All of this would seem to suggest that doctors should be less scared of prescribing Desoxyn - except that if it were true, Desoxyn wouldn’t have as big an advantage over Adderall as the ratings suggest. I’m not sure what’s going on here. Maybe this is just the effect of the small but real advantages in BBB penetration and level of dopamine transporter inhibition. Or maybe it’s at least partly placebo - an ADHD patient whose doctor gives them meth feels like they’ve been allowed to dabble in forbidden magics, and is properly grateful in a way that makes them feel like their medication is more effective. I’m not sure. I only have secondhand accounts to go on - I’m too much of a wuss to prescribe Desoxyn myself.
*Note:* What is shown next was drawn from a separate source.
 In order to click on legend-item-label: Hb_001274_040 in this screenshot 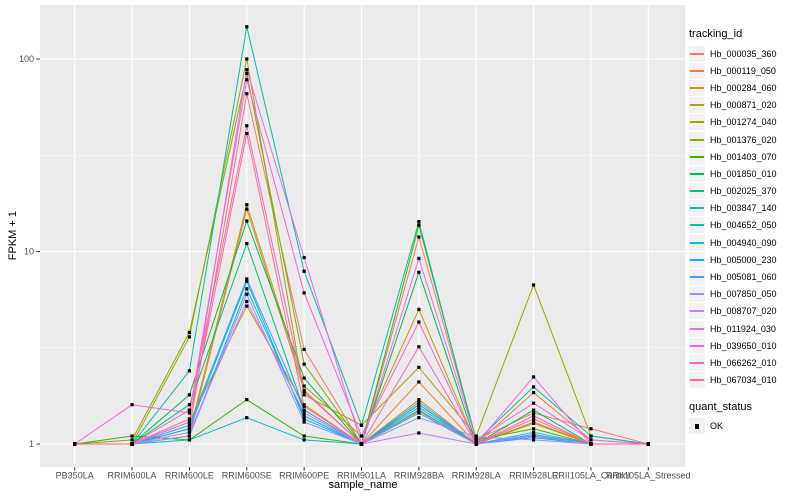, I will do `click(744, 122)`.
When I treat ADHD with amphetamines, I usually start with Adderall/extended release Adderall, even though realistically Dexedrine would probably be an equally good or better choice. If it’s not working very well or there are too many side effects, I switch to Dexedrine/extended release Dexedrine. If Dexedrine doesn’t work because it seems too strong or the patient “crashes” too hard afterwards, or if I’m worried the patient is at risk of addiction, I will try Vyvanse (or some other solution to stimulant “crashes”); if Dexedrine works less well than Adderall and I am very confused and the patient is in an experimenting kind of mood, I might try Evekeo. If none of these work, a braver person than I am might try Desoxyn. As for me, I give up on amphetamines and start looking at Ritalin, modafinil, or other options.